Des établissements qui ne répondent pas aux besoins des familles
Si le Samu social recherche des chambres adaptées à la composition familiales dans des hôtels répondant aux normes de sécurité des établissements recevant du public, la vie à l'hôtel n'en demeure pas moins inadaptée aux familles sur le long terme. « Principales difficultés : l'absence d'espace dédié pour les enfants, les difficultés pour préparer les repas, l'éloignement des commodités simples, des services de transport ainsi que l'absence de tissu associatif local pouvant accompagner les familles et leur venir en aide », énumère Philippe Baudassé, responsable du projet « Mieux vivre à l'hôtel ».
D'où l'idée de créer des établissements « Sas », en 2017, pour évaluer les besoins des familles avant de les orienter vers des lieux plus adaptés. L'ancien Balladins de Cergy-Saint-Christophe (Val-d'Oise) en est un. Outre le fait qu'il n'accueille plus de grand public, pour se consacrer à l'hébergement d'urgence, des aménagements ont été faits pour adoucir un peu le quotidien des familles : une pièce est transformée en salle de jeux, un espace permet de stocker les poussettes, chaque chambre est équipée d'un frigo et une cuisine collective équipée de plaques électriques est à disposition. Surtout, une équipe dédiée à l'accompagnement et l'insertion est sur place à plein temps. Des associations viennent proposer des animations pour les enfants, des cours de français pour les parents, des sorties et des visites « car l'intégration passe aussi par l'appropriation du patrimoine commun », souligne Shérazade, la médiatrice.

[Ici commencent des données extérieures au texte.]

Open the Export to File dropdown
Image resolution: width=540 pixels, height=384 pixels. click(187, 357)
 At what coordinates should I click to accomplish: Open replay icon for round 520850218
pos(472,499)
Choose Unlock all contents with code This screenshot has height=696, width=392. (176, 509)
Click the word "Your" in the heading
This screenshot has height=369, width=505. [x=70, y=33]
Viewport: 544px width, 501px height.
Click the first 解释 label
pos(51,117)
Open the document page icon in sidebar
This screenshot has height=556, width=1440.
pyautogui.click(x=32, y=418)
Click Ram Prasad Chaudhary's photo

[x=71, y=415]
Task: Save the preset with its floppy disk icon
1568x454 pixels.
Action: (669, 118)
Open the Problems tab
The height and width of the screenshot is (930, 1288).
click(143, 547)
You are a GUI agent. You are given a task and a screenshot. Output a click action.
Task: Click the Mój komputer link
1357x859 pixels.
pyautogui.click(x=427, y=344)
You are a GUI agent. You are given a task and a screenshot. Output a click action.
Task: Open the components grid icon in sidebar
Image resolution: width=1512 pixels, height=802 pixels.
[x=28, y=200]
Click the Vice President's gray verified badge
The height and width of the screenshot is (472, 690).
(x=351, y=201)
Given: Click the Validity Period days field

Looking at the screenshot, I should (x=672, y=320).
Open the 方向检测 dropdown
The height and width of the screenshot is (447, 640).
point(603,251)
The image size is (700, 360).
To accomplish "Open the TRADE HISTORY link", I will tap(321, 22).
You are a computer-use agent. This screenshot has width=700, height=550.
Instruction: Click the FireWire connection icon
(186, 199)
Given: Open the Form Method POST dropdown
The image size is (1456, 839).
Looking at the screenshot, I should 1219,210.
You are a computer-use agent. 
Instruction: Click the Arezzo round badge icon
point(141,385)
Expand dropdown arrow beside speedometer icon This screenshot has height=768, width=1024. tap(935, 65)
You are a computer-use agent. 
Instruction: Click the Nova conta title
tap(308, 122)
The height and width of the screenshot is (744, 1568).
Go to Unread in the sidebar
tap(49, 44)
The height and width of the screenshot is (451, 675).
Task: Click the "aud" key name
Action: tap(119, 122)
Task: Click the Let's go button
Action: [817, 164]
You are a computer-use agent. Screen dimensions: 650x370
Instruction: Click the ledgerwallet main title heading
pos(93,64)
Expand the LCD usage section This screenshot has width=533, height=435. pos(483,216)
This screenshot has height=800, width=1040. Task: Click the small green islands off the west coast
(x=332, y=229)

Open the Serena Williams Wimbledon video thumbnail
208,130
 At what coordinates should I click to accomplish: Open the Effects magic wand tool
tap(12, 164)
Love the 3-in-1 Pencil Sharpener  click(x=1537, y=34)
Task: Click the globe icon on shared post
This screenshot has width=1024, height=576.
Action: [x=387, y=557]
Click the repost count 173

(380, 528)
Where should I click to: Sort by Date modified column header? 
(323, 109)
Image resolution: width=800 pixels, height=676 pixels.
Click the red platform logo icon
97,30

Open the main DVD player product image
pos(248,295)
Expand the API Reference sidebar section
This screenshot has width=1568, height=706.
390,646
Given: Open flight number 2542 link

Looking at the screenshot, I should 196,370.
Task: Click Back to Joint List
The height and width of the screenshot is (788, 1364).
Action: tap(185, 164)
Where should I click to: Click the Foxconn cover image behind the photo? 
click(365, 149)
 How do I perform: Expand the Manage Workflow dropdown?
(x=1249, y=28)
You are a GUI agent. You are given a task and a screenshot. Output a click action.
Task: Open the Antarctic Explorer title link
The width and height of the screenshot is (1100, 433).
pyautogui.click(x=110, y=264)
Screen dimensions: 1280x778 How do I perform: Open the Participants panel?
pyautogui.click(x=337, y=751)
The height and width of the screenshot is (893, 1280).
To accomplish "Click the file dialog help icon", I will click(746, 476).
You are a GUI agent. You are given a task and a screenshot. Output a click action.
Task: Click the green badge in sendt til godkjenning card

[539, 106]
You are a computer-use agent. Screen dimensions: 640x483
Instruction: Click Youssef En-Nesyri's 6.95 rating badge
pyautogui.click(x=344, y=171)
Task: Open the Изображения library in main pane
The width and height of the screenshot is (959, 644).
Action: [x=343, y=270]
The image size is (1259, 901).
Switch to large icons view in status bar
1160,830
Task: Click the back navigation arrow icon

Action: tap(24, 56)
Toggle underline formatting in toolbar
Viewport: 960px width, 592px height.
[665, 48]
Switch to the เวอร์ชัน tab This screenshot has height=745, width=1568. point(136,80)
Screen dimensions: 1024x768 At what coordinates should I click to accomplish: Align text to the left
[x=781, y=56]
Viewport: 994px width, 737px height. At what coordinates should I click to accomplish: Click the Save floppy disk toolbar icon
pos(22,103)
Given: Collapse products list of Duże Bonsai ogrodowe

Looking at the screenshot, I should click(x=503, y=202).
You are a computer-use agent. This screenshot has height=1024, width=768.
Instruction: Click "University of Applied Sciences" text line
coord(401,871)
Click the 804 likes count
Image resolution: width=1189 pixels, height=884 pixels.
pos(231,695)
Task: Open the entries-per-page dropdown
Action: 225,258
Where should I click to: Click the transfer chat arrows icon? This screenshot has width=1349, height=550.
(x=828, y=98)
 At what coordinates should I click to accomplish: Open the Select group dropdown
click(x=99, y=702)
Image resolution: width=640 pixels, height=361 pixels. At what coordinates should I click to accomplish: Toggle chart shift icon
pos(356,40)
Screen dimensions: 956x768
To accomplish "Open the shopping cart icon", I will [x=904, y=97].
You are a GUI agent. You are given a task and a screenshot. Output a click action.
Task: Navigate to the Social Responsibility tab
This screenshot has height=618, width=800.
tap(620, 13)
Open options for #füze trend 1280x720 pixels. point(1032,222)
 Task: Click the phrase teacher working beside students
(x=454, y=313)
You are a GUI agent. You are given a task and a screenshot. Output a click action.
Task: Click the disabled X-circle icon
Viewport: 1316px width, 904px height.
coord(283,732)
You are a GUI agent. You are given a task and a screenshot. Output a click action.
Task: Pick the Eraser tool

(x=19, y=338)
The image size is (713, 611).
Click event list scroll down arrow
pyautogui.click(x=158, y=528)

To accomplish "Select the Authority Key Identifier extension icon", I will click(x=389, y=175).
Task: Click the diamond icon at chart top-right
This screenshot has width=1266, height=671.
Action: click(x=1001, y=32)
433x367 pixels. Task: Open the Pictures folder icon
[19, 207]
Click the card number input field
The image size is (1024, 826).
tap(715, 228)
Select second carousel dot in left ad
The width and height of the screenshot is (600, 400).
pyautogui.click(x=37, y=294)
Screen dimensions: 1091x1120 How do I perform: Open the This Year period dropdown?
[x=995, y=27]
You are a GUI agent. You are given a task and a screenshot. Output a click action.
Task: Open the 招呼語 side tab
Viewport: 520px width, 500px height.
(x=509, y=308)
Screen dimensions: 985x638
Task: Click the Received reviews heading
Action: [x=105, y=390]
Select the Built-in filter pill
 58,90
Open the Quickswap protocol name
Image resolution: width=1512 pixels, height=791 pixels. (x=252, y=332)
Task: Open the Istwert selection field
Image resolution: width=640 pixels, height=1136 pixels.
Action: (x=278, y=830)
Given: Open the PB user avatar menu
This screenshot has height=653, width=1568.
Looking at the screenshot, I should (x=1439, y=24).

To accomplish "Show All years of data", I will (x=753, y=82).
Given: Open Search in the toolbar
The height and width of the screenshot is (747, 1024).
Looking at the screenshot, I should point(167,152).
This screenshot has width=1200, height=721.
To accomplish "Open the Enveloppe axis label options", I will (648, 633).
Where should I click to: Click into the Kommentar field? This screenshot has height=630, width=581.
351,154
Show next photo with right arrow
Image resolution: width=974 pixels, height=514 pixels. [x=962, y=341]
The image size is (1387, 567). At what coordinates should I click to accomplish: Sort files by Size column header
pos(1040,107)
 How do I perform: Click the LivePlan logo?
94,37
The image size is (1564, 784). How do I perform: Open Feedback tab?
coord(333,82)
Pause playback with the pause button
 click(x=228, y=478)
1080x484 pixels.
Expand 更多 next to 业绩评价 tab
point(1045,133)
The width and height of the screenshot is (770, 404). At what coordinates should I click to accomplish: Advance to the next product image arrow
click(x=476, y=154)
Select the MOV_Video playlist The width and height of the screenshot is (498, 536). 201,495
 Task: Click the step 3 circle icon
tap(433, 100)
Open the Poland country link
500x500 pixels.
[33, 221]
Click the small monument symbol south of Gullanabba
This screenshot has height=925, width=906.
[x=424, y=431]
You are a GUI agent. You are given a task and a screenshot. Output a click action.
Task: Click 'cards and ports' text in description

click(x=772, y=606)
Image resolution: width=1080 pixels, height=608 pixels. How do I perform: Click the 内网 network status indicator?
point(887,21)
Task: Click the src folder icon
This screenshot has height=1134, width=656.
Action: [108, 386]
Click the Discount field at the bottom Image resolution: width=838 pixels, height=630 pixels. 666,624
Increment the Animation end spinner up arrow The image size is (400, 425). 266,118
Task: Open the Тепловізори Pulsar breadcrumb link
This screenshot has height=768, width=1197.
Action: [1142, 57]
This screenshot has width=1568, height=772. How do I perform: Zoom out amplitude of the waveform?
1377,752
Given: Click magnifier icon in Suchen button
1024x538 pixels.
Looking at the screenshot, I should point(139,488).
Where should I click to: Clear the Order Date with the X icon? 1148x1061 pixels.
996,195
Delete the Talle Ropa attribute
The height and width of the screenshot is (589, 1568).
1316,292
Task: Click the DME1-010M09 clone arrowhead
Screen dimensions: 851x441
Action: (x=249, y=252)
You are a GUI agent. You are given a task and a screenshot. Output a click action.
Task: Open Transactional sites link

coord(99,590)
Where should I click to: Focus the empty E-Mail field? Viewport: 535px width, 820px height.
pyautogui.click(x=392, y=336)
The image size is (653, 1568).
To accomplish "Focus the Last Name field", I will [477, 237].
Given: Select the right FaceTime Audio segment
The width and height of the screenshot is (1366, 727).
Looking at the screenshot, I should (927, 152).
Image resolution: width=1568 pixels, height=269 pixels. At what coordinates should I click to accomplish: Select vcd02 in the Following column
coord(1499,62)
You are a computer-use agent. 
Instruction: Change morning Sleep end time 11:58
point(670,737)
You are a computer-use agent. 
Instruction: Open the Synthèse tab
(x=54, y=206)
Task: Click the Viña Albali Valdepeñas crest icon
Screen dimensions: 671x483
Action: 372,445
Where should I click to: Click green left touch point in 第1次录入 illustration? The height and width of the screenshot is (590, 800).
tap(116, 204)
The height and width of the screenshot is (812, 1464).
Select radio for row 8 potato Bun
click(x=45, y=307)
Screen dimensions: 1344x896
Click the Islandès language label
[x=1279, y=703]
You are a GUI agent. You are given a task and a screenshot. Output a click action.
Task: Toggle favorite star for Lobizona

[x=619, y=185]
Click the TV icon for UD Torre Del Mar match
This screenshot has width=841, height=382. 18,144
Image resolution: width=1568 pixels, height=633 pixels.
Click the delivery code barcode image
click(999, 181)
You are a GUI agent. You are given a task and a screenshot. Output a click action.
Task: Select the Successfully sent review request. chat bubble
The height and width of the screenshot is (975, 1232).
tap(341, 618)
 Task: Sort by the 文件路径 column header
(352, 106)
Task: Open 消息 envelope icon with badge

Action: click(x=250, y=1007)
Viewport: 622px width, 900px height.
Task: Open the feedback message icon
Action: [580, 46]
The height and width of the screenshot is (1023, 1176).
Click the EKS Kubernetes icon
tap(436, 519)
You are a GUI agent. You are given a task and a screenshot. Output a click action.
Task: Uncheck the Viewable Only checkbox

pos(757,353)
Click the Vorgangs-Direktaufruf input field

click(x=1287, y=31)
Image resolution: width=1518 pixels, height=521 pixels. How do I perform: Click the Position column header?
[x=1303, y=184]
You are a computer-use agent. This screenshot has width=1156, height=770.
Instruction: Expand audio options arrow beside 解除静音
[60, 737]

Et Eddy, le dynamique réceptionniste qui tient à remettre un coup de peinture et vérifier la robinetterie avant chaque nouvelle arrivée. « Quand une famille passe plus d'un an dans une chambre, il y a forcément des choses à rafraîchir, insiste-t-il. Quand une famille entre, il faut que ce soit propre et qu'ils s'y sentent bien. »
«Le système s'est complètement embolisé»
Car les gens ne font plus que passer. « Le système s'est complètement embolisé », soupire Philippe Baudassé. Faute de turn-over par manque d'opportunité de sortie, le Sas ne peut plus accueillir les nouvelles familles prises en charge par le 115. Il redeviendra donc un hôtel social classique dès ce 31 décembre au soir. A compter du 1er janvier, l'équipe sociale ne sera plus à demeure mais fera le tour des hôtels accueillant du public en hébergement d'urgence, pour aller à a rencontre des familles.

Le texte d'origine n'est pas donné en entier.